莊曉寒看見走進來的那個人,不由得驚奇的站了起來,睜大了眼睛:“你…你是,師父?”
那半老頭子走近莊曉寒,一巴掌拍在她的肩上:“曉寒徒兒!怎麼,多年不見,竟然連爲師都不認不出了?”
莊曉寒兩股戰戰,撲通就跪倒在地:“師父!你老人家怎會出現在此地?”
當年莊曉寒跟着伯父莊繼昌來到健康城,由於莊夫人對於她的到來有意見,一直以來她都是被當作下人對待的,直到莊曉寒父親生前的戰友劉廣柱來莊府拜訪伯父,看到了正在勞作的莊曉寒,知道她就是故人之女,對於她在莊家的處境十分的不悅,懟了莊繼昌,莊繼昌又發作了他夫人,並讓莊曉寒跟着家裡請的文武師父讀書習武,那個教他們練武的師父,就是眼目前的這個人:金鶴林。
那時候,莊曉研對武功沒興趣,根本就學不進去,莊奎三天打魚兩天曬網,只有她這個旁聽生,把師父的所有學了個遍。
那時的金鶴林,驚歎於莊曉寒學藝的聰慧和刻苦,也願意把自己平生所知都傳授給她。
他們師徒相處大約也只有那麼二三年的工夫。
可以說,莊曉寒的武功底子紮實,這位教授武藝的師父功不可沒。
只是誰也沒想到,一別十幾年,竟然會在這裡碰到他老人家。
人生真是何處不相逢啊。
金鶴林看到莊曉寒給他跪下了,一撩衣袍坐下來,受了莊曉寒三個大禮。莊曉寒磕完頭爬起來,心裡已經轉了九九八十一個圈:難不成這位金山竟然會是我的師兄?
他接近我原來是有目的的。
她看向金山,金山瞭然的笑笑:“如你所想,我確實就是你師父的親兒子,你就是我如假包換的師妹。”

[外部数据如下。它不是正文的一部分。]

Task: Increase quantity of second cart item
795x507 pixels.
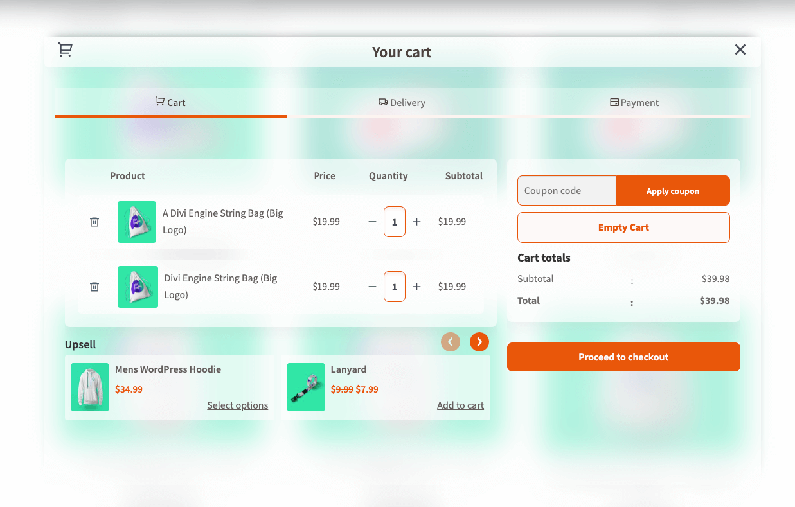Action: coord(416,287)
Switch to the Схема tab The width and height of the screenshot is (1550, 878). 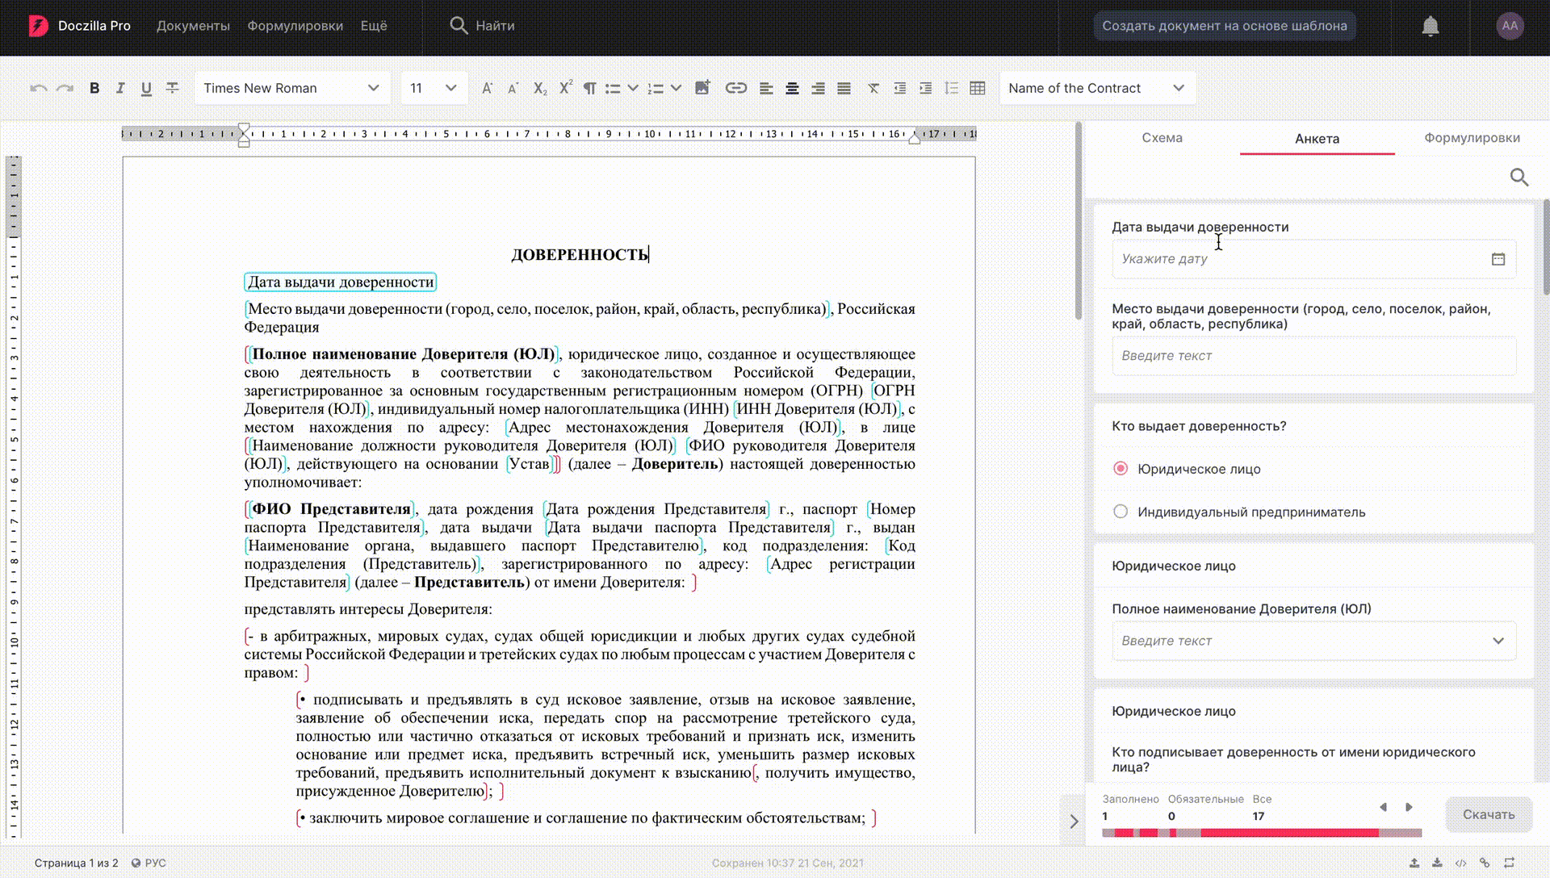1162,138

莊曉寒扶着石桌子慢慢坐下來:“這都是怎麼一回事呢?”
金山沒有立即回答莊曉寒的問題,而是看向了曹捕快師徒:“我和師妹的事稍後在講,你們是爲了那三船玻璃而來,到現在我也該給各位一個交代了。”
說完站起身來,對他們做了一個請的手勢。
莊曉寒呆呆愣愣的看了看金鶴林,金鶴林站起來,莊曉寒也機械的跟着站起來,跟着金山來到了一處平地。
這處平地,在山上看是平地,走到岸邊才發現下頭竟然真的就是垂直光滑的懸崖峭壁,底下水汽蒸騰,不知到底有多高,果真是猿猴都難以攀爬上來。金山指着峭壁對岸:“那三條船都在河對岸的叢林裡。”

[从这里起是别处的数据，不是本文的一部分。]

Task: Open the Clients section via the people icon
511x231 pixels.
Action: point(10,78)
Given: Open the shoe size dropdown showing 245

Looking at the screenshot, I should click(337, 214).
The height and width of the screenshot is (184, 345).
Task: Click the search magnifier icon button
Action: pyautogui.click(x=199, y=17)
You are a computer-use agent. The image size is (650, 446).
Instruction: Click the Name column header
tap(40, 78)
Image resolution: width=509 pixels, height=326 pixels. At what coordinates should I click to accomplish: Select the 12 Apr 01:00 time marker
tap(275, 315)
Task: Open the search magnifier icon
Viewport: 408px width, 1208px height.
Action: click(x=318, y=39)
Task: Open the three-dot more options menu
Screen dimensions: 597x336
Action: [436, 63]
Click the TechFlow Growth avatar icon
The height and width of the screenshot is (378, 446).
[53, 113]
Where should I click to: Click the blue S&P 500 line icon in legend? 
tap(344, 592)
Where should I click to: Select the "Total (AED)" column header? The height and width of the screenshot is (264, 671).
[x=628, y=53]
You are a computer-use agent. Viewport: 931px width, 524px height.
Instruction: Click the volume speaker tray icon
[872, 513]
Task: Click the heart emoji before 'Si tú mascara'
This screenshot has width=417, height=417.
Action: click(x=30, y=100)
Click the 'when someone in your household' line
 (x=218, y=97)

莊曉寒看看曹捕快,心裡有點懊惱:早知道那時候就直接走水路過來了,也許就沒這麼多辛苦了。
金山看到她的表情,似乎讀懂了她的心思一般:“你們是後悔當初爲什麼不直接走水路來是嗎?可是你們知道嗎,走陸路,有我師妹這樣聰慧的人知道如何躲避毒瘴氣,你們還有進來的希望,走水路你們大概要失望而歸了。

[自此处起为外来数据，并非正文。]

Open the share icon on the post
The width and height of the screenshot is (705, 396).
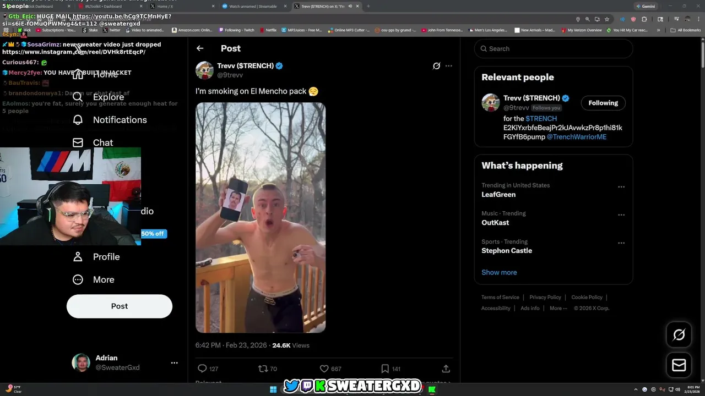tap(446, 369)
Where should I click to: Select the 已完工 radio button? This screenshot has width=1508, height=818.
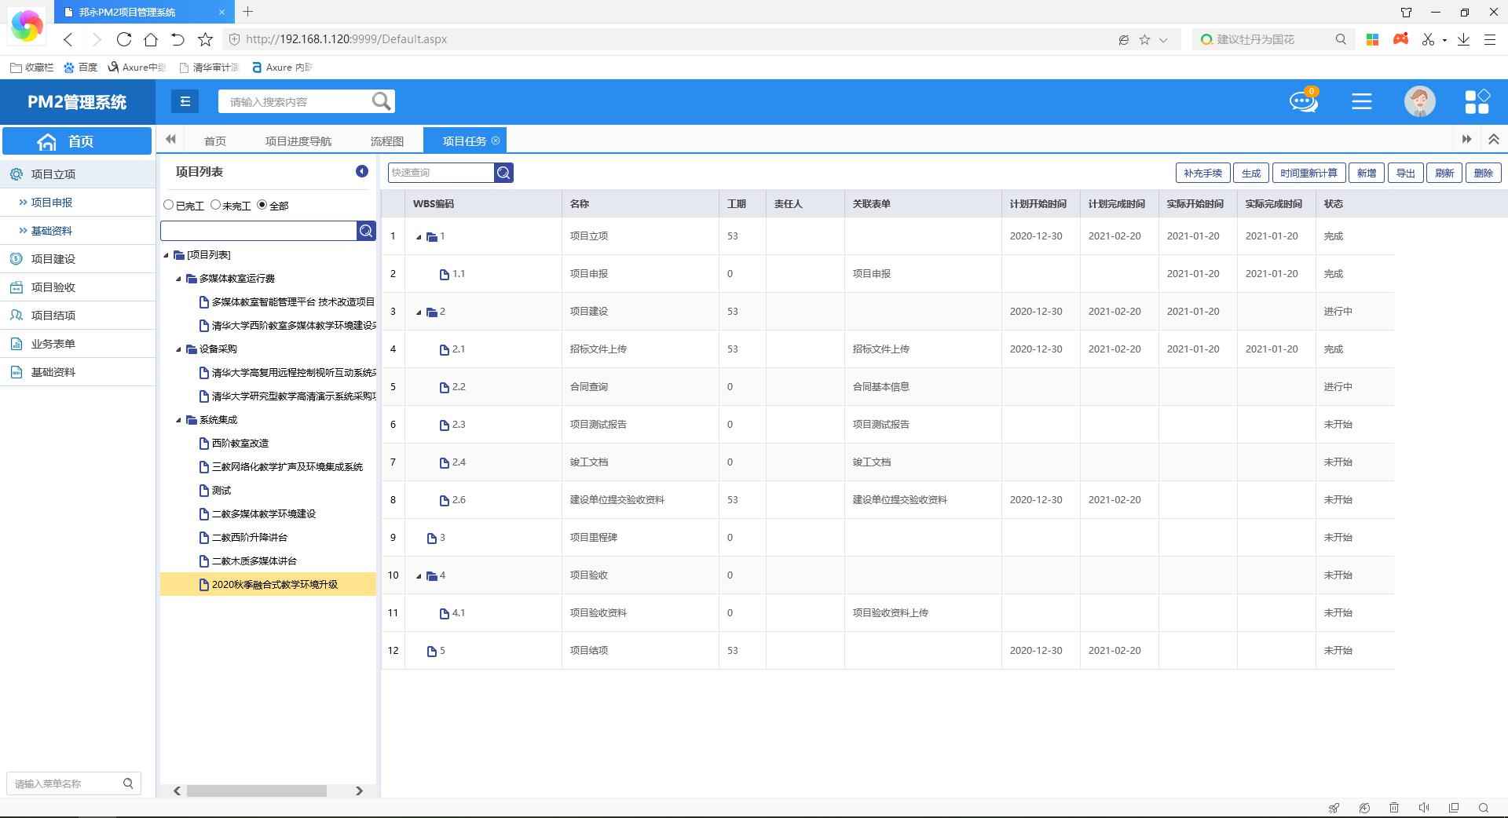(x=168, y=205)
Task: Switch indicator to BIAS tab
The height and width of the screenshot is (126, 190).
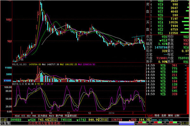Action: (17, 116)
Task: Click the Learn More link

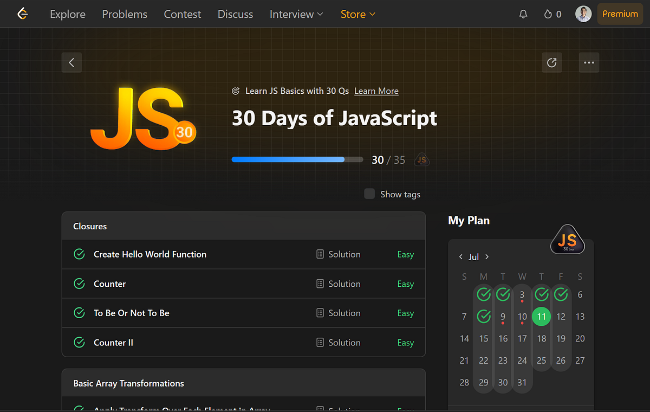Action: point(376,91)
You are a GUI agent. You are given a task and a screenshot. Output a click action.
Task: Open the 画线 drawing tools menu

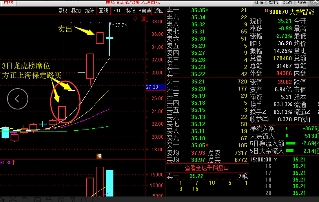point(103,11)
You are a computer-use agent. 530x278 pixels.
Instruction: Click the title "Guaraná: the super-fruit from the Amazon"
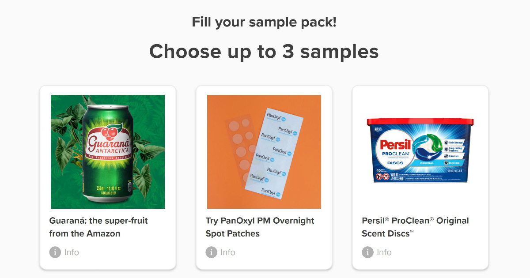pyautogui.click(x=98, y=227)
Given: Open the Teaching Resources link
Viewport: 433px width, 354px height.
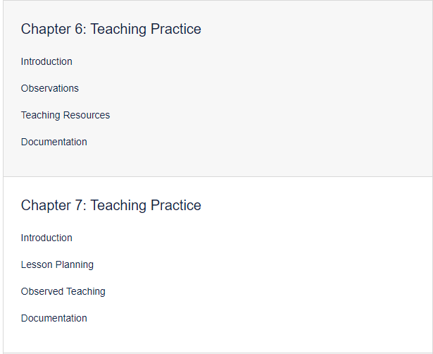Looking at the screenshot, I should (65, 115).
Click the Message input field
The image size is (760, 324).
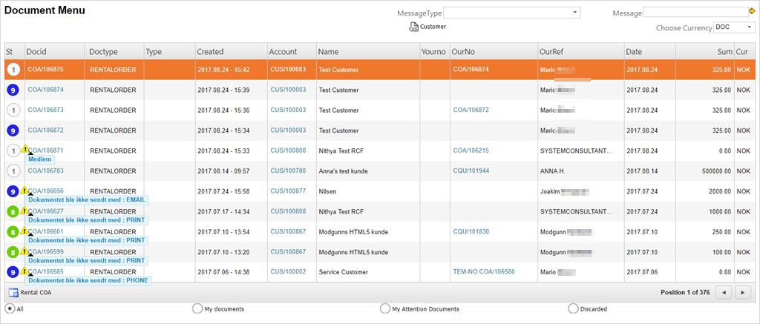coord(695,13)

沒有我們這裡的人引薦帶路,你們根本就不可能進得來山寨,更無從知道那些貨物藏在哪裡。不說別的,現在即使我給你們指出貨物在哪裡了,叫你們自己去找,你們也不可能輕易就找得到。你們要是不信,儘管去試試。”
被人說中了心思,莊曉寒有些愕然。
曹捕快師徒有點惱怒,這個寨子裡的人有點囂張,明明是他們作奸犯科,偏還有恃無恐,無非就是仗着地理上有優勢,可是他們沒時間和他們久耗,死亡谷外頭還有曾寬在等着他們呢,現在既然知道貨物下落了,他們要儘快拿回貨物趕回去交差。
可是金山目前爲止只是承認了貨物是他帶走的,藏在哪裡,卻不說要什麼時候還給他們,也不說自己要跟去自首之類的話。
曹捕快再怎麼想人贓俱獲,可是現在在別人的地盤,想動手還得估算一下雙方實力的對比,更何況,就算抓到人,人家要是拒不交出贓物可怎麼辦?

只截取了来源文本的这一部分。